Résumé de la décision
Mme C A B a déposé une requête le 16 mars 2023, demandant au tribunal d'indemniser le préjudice qu'elle a subi en raison du non-renouvellement de son contrat à durée déterminée d'aide auxiliaire petite enfance par la communauté de commune Picardie des Châteaux. Elle soutenait avoir été victime d'une promesse de renouvellement de contrat faite lors d'un entretien le 4 février 2023. Le tribunal a rejeté sa requête le 20 juillet 2023, considérant qu'elle était irrecevable en raison de l'absence de décision administrative préalable sur sa demande d'indemnisation.
Arguments pertinents
1. Irrecevabilité de la requête : Le tribunal a souligné que, selon l'article R. 421-1 du code de justice administrative, une requête ne peut être formée que contre une décision administrative. En l'absence d'une telle décision, la requête est irrecevable. Le tribunal a noté que Mme A B n'avait pas produit de décision de rejet de sa demande indemnitaire préalable, ce qui a conduit à l'irrecevabilité de sa requête.
2. Demande de régularisation : Le tribunal a également mentionné qu'une demande de régularisation avait été faite le 17 mars 2023, invitant Mme A B à fournir la décision administrative ou son accusé de réception. En ne régularisant pas sa requête dans le délai imparti, elle a laissé sa demande entachée d'irrecevabilité manifeste.

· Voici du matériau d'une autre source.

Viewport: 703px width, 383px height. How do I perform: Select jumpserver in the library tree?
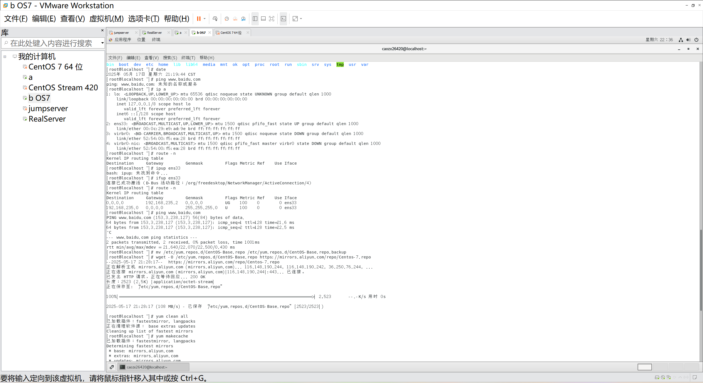[48, 108]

Interprétations et citations légales
1. Article R. 421-1 du code de justice administrative : Cet article stipule que "la juridiction ne peut être saisie que par voie de recours formé contre une décision, et ce, dans les deux mois à partir de la notification ou de la publication de la décision attaquée". Cela signifie qu'une requête ne peut être recevable que si elle est fondée sur une décision administrative préalable, ce qui n'était pas le cas ici.

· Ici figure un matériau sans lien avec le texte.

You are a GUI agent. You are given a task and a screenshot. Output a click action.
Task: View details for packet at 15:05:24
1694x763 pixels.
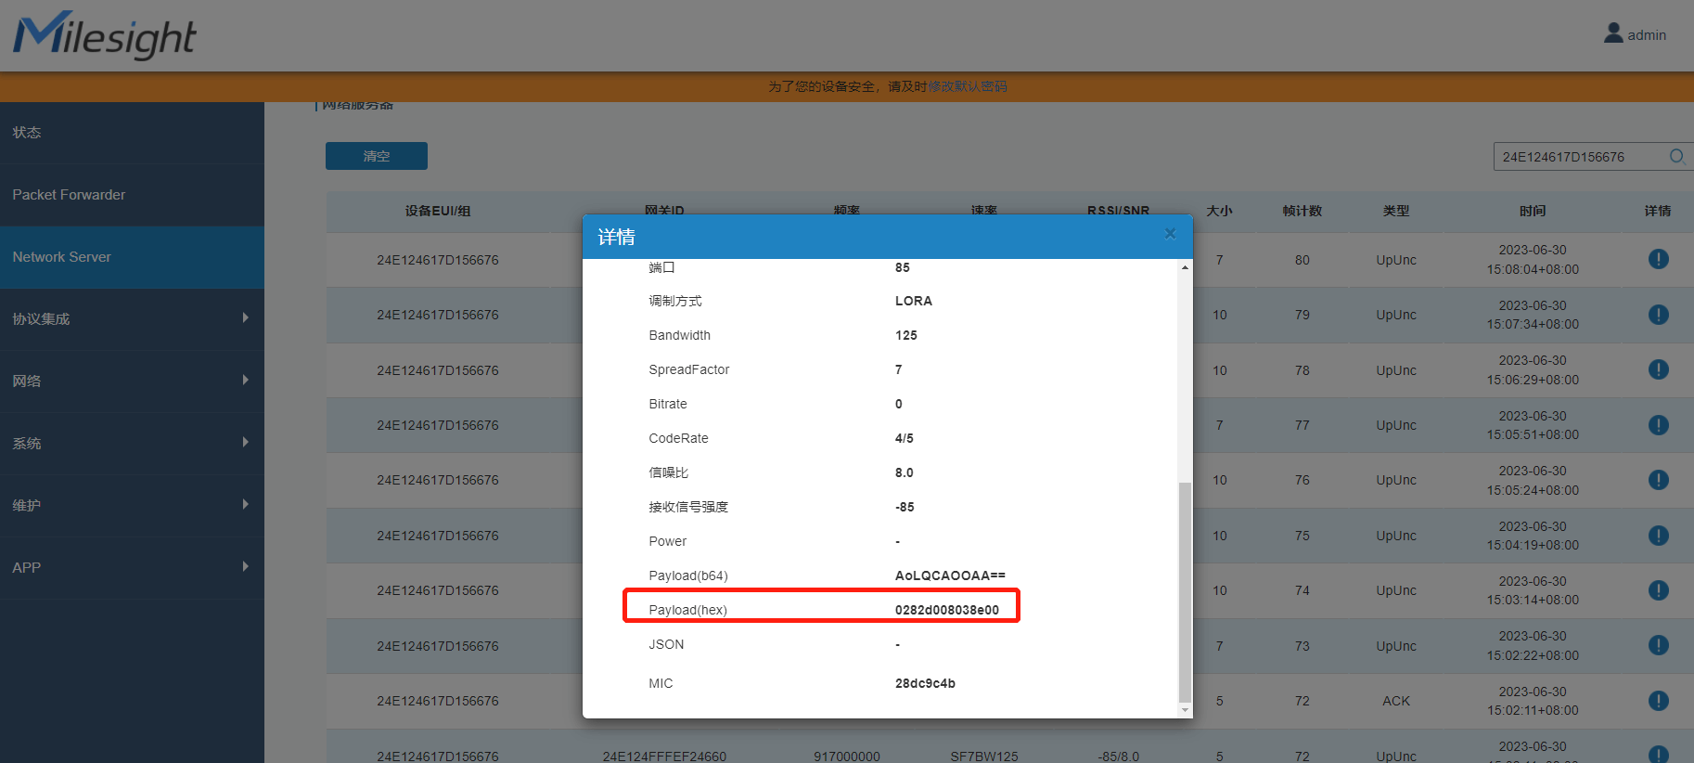[x=1658, y=480]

2. Article R. 222-1 du code de justice administrative : Cet article permet au président de la formation de jugement de rejeter les requêtes manifestement irrecevables. Le tribunal a appliqué cette disposition pour justifier le rejet de la requête de Mme A B, en raison de son caractère manifestement irrecevable.
3. Article R. 612-1 du code de justice administrative : Cet article précise que lorsque des conclusions sont entachées d'une irrecevabilité susceptible d'être couverte, la juridiction doit inviter l'auteur à régulariser. Le tribunal a respecté cette procédure en demandant à Mme A B de régulariser sa requête, mais celle-ci n'a pas répondu dans le délai imparti.
En conclusion, la décision du tribunal repose sur des principes clairs du droit administratif, soulignant l'importance d'une décision préalable de l'administration pour la recevabilité d'une requête en indemnisation.